▶ DOCUMENT PASSAGE
# Kia Ora Im new :)



## ShowJumpLife (Jan 17, 2009)

Hi there!
Im new here so please fogive me if I muck up or anything haha.

Anyway, I loove horses, My horse is my life. 
I have one northland bred gelding, we are working towards doing sjing.

So yeah say Hi!


----------



## smrobs (Jul 30, 2008)

Welcome to the forum and happy posting.


----------



## XxXequinegrlXxX (May 24, 2008)

welcome! :]


----------



## mlkarel2010 (Jan 27, 2008)

Welcome to the Forum! It's nice to have you!


----------



## RusticWildFire (Jul 6, 2008)

Welcome to the forum! Have fun posting.


----------



## CowGirlUp9448 (Nov 23, 2007)

Hi and Welcome to the forum!


----------



## buckaroo2010 (Nov 7, 2007)

Welcome to the Horse Forum!!
Nice to meet you have fun chatting!


----------



## Spastic_Dove (Oct 4, 2007)

Word and element location data
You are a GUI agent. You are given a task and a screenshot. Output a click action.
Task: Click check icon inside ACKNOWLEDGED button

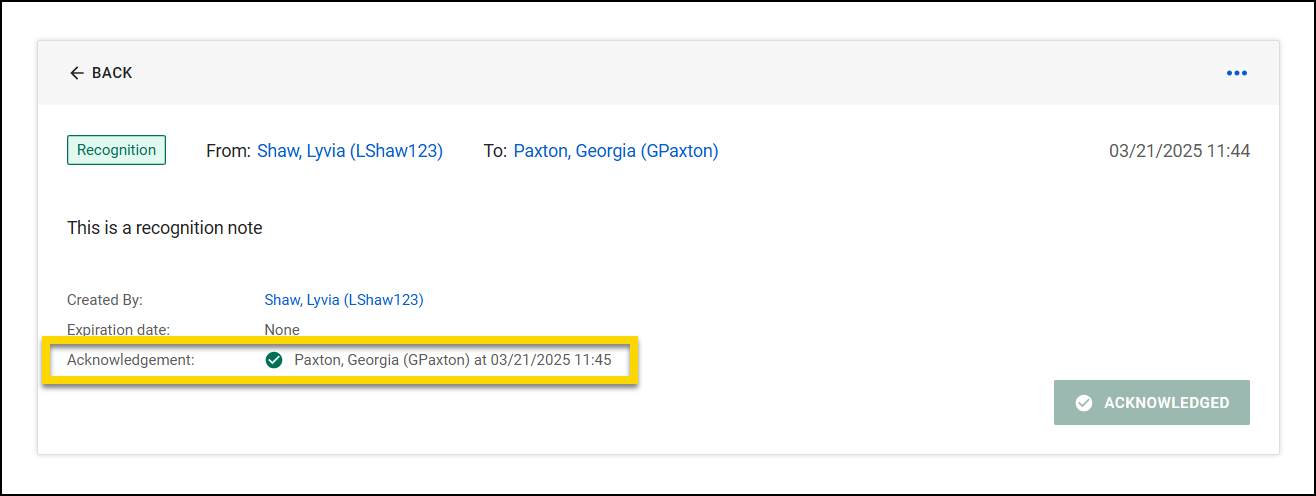tap(1083, 403)
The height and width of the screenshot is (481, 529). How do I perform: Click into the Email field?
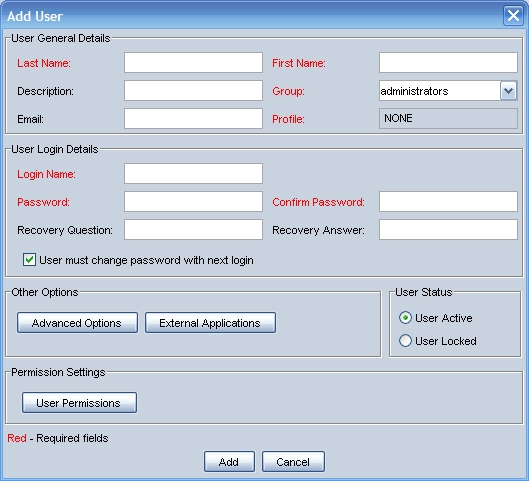point(193,119)
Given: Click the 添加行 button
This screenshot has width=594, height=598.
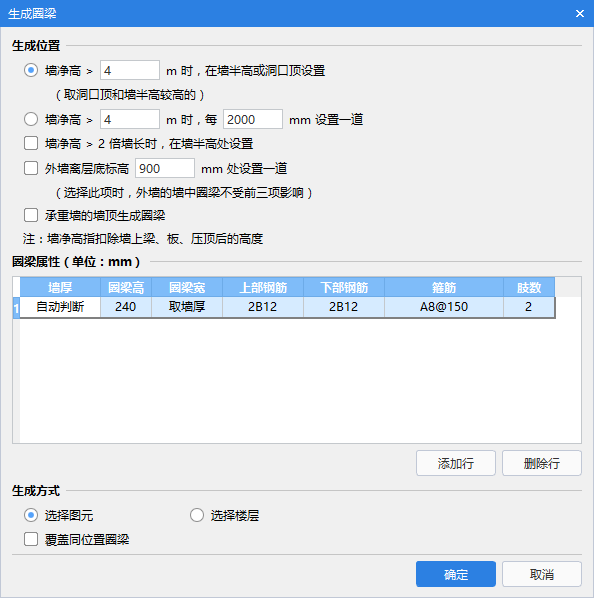Looking at the screenshot, I should coord(456,463).
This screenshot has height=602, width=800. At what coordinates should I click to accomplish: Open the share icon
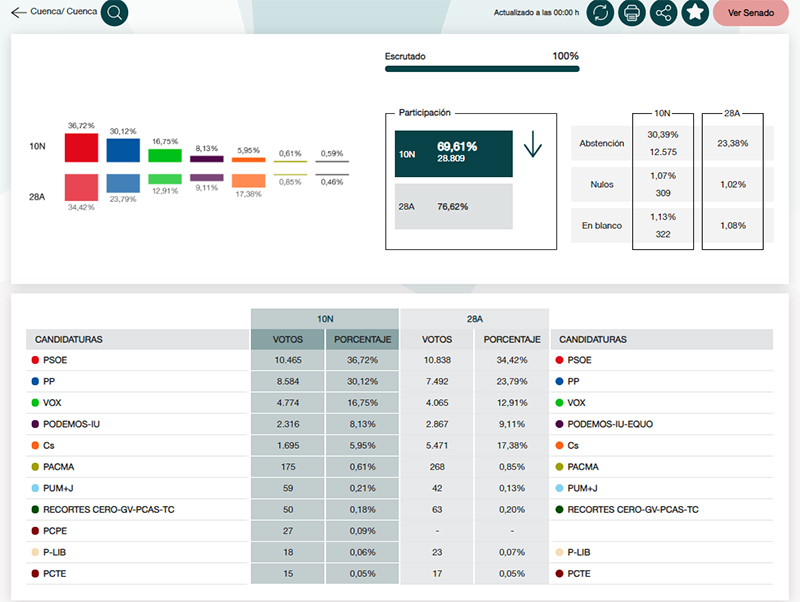point(663,13)
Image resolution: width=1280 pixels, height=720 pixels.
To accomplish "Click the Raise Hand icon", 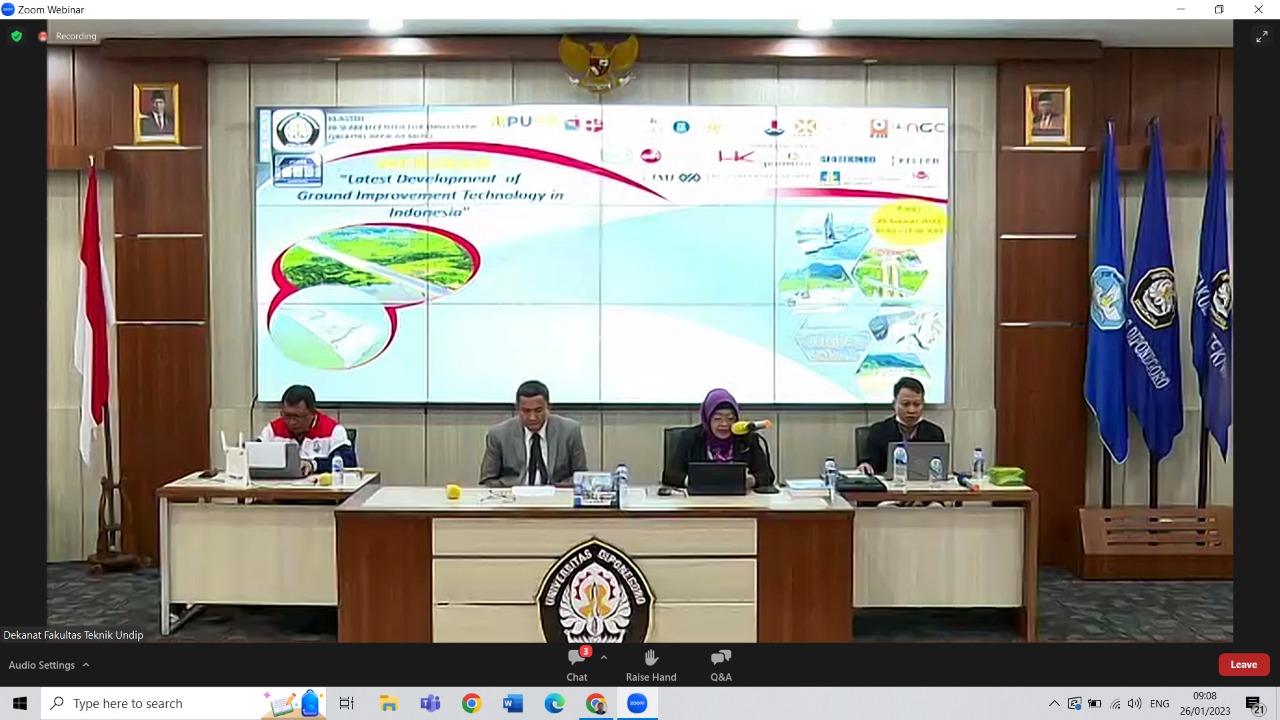I will pyautogui.click(x=651, y=664).
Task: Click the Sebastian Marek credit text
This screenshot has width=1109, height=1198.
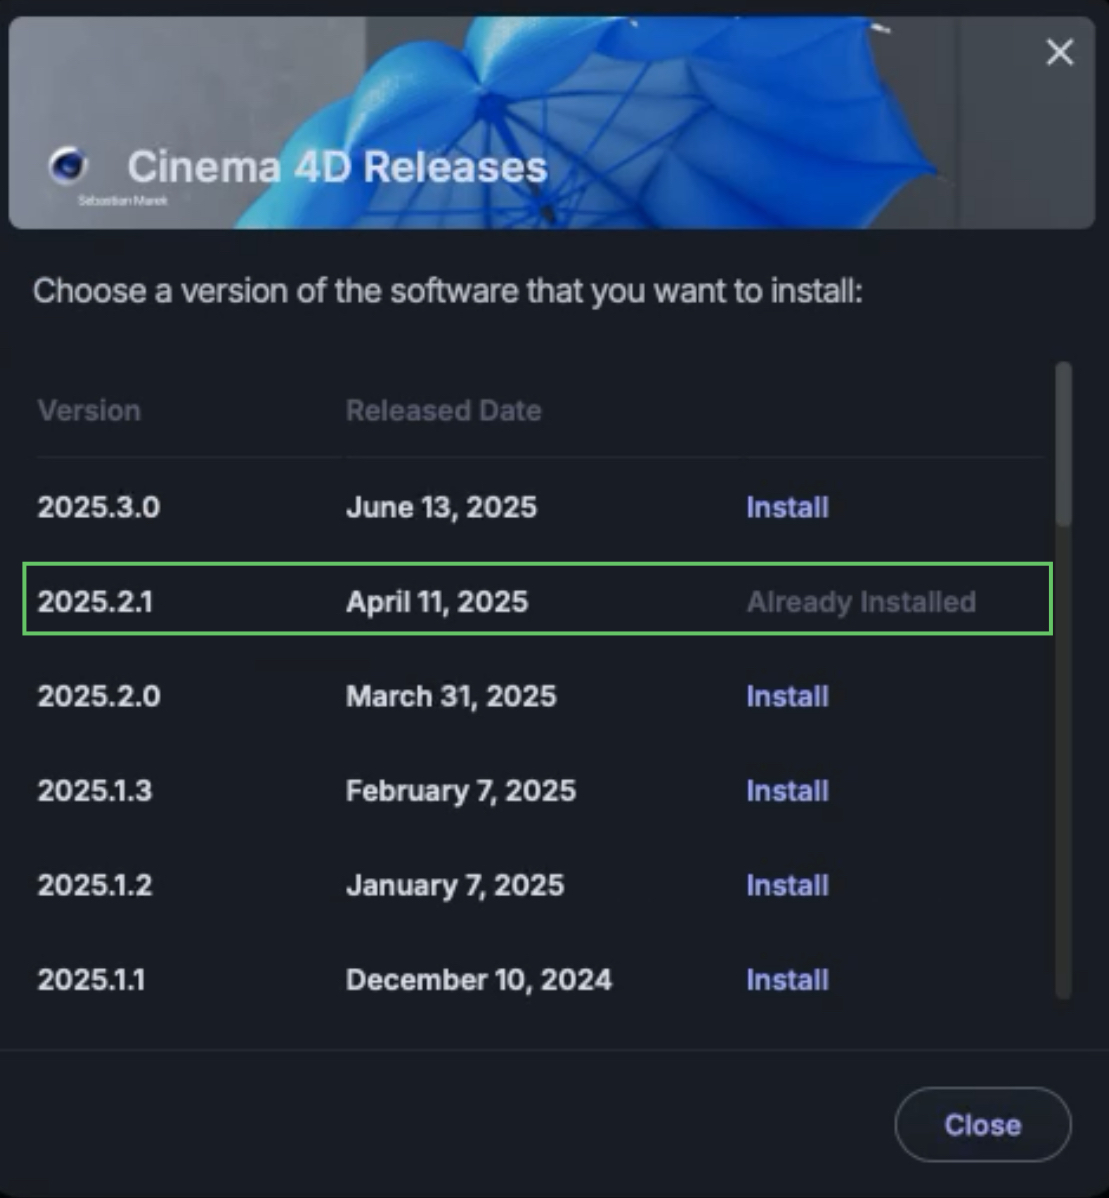Action: point(109,200)
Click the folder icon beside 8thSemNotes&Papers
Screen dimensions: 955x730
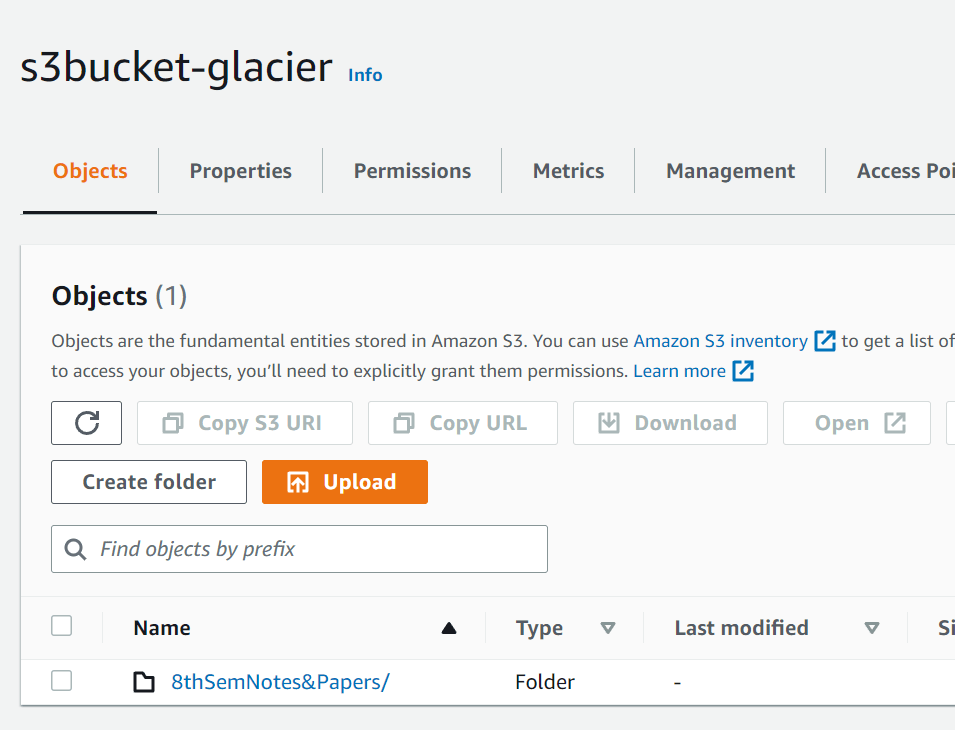143,681
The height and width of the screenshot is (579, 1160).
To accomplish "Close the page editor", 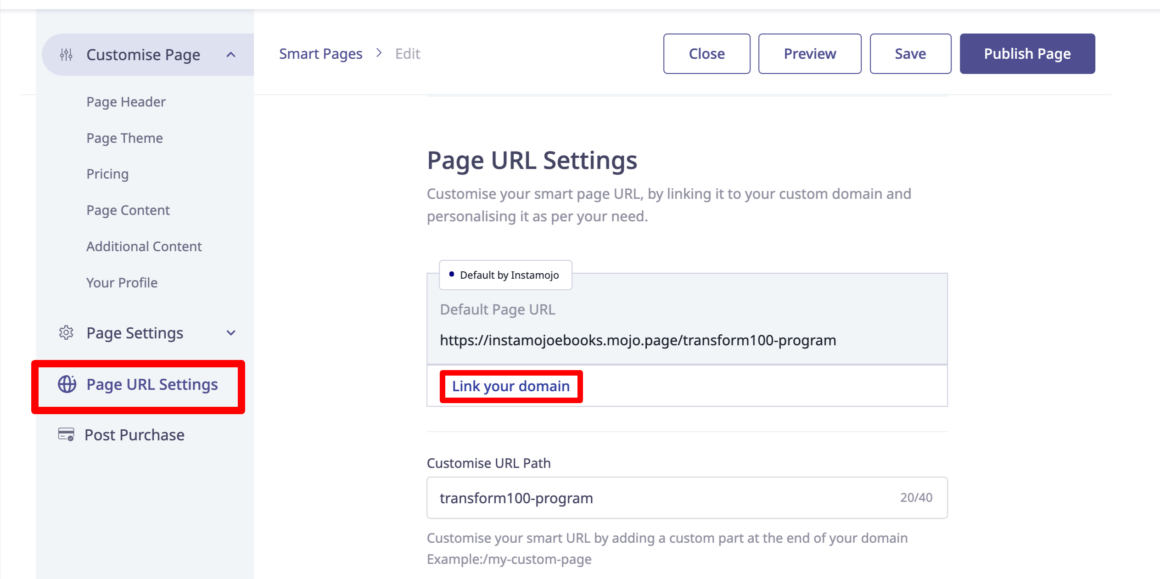I will tap(706, 53).
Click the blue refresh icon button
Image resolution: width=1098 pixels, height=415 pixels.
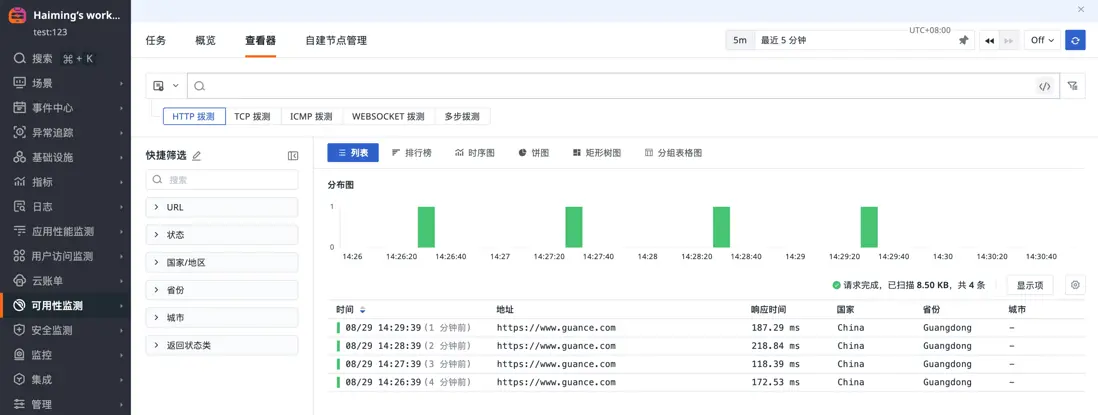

▶ WHAT IS ASKED
Copy out the passage of the forum welcome thread that opens with the words containing "I have one northland" and closes with "and happy posting.".

▶ RESPONSE BELOW
I have one northland bred gelding, we are working towards doing sjing.

So yeah say Hi!


----------



## smrobs (Jul 30, 2008)

Welcome to the forum and happy posting.